Niemand muss hier übrigens sein Essen bezahlen. Dennoch tafelt man nicht zum Selbstzweck. An den Tischen kreist nach alter Sitte ein Salzfass. Dorthinein legen die Gäste unauffällig Geldscheine oder Schecks. Dabei zählt es zu guter hanseatischer Tradition, dass über die Höhe der Zuwendungen Stillschweigen geübt wird. Gleichwohl darf man sicher sein, dass es sich keineswegs um geringe Summen handelt.Das Geld kommt unverzüglich dem Haus Seefahrt zugute - einer Stiftung, die einst als Versorgungsfonds für mittellose Seefahrer und deren Hinterbliebene gegründet wurde.Die Stiftung unterhält nach wie vor den "Seefahrtshof" mit Wohnungen für pensionierte Kapitäne und deren Ehefrauen.

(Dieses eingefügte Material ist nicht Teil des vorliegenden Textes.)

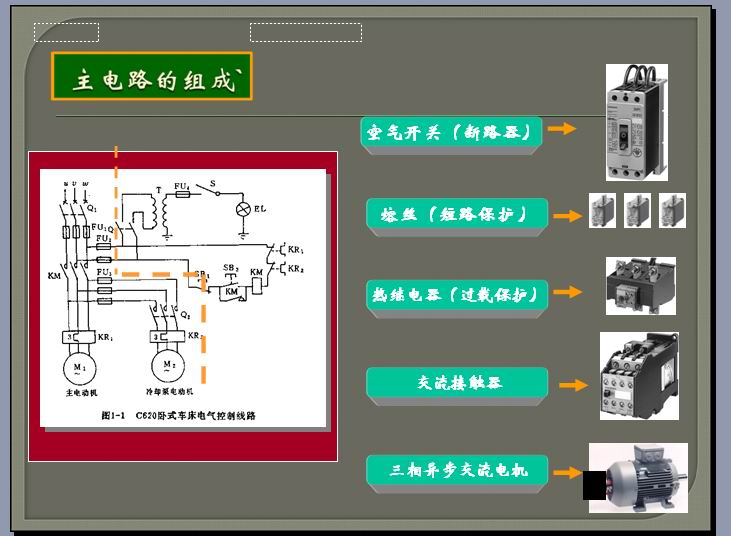Select the middle fuse photo
The image size is (731, 536).
[637, 211]
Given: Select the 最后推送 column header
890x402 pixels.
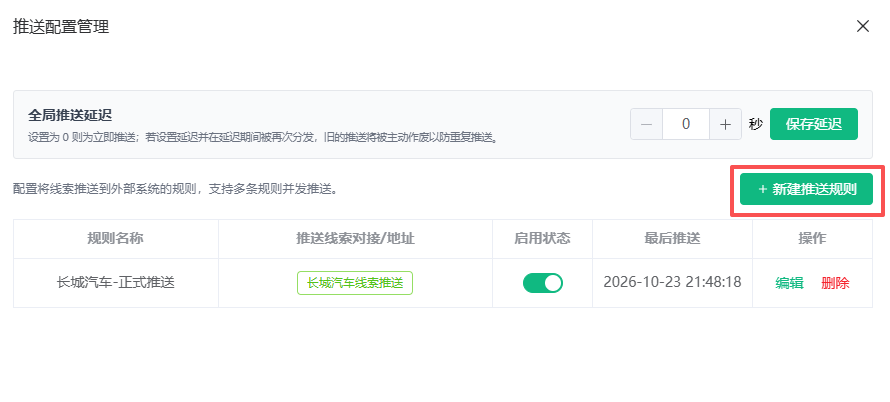Looking at the screenshot, I should [x=672, y=238].

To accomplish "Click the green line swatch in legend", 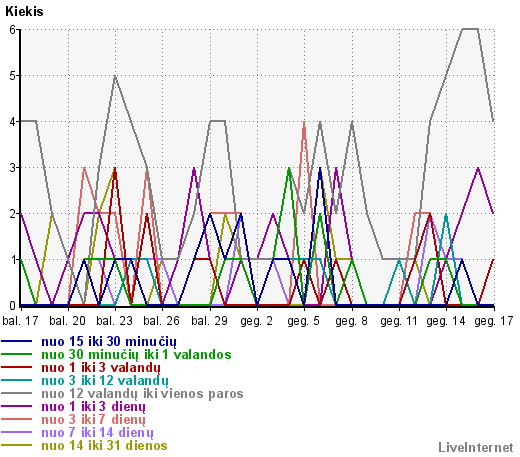I will click(x=17, y=354).
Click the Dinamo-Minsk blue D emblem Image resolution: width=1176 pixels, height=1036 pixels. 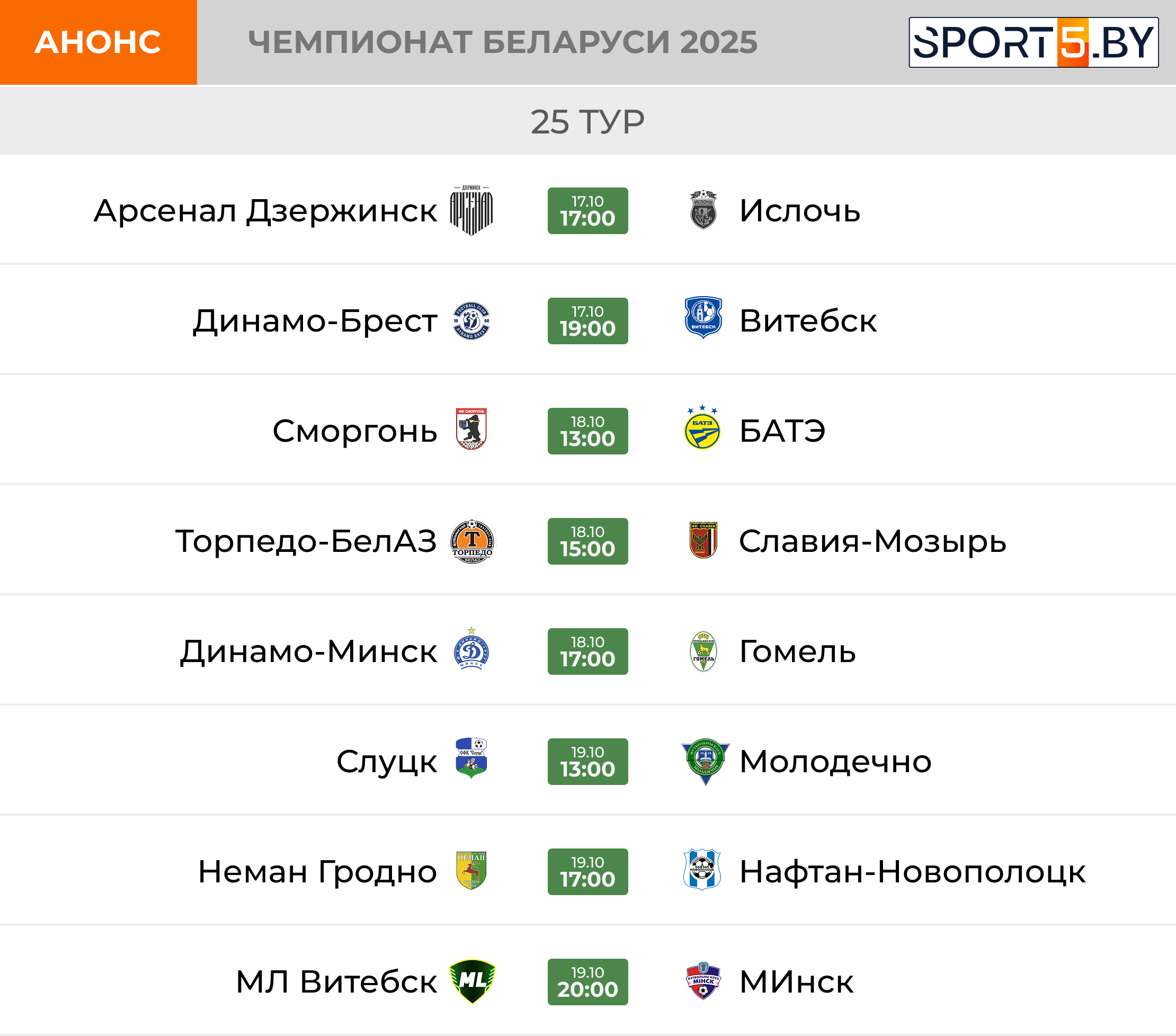(x=471, y=649)
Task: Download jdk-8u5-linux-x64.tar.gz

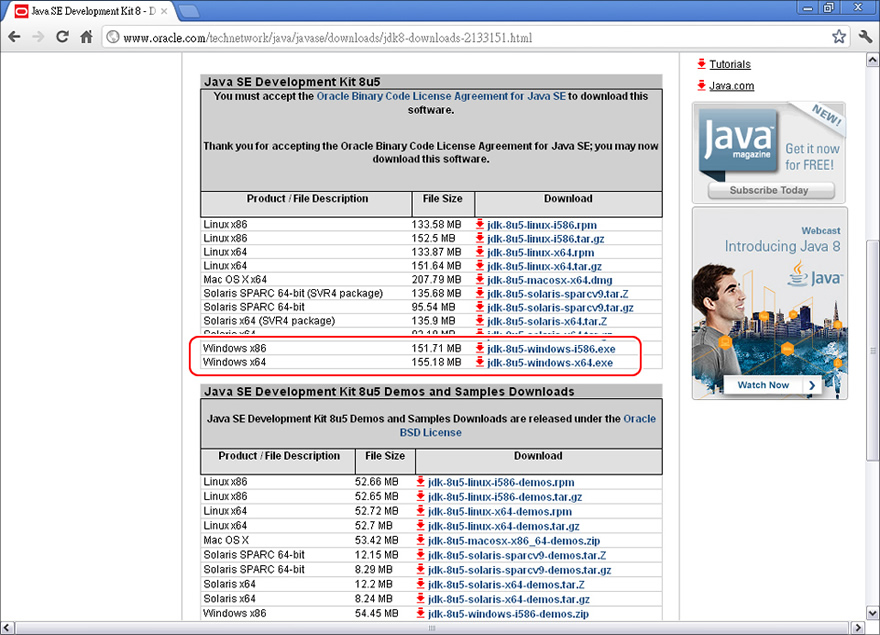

Damen sind in diesem Kreis nach altem Brauch nicht anwesend. Dennoch bleiben die Frauen der Schaffer, Vorsteher und Gäste nicht außen vor. Sie speisen ganz in der Nähe im Kaminsaal des Rathauses. Und an das Essen schließt sich der Seefahrtsball an, zu dem auch etwa 60 Jugendliche eingeladen sind. Am Tag nach dem Schaffermahl wird übrigens die gleiche Speisenfolge beim sogenannten "Prövenermahl" im Seefahrtshof aufgetragen. Hier wird das kommende Schaffermahl vorbereitet. Und hier bietet sich die Gelegenheit für die drei Schaffer des nächsten Jahres, sich in ihr Amt einzuführen.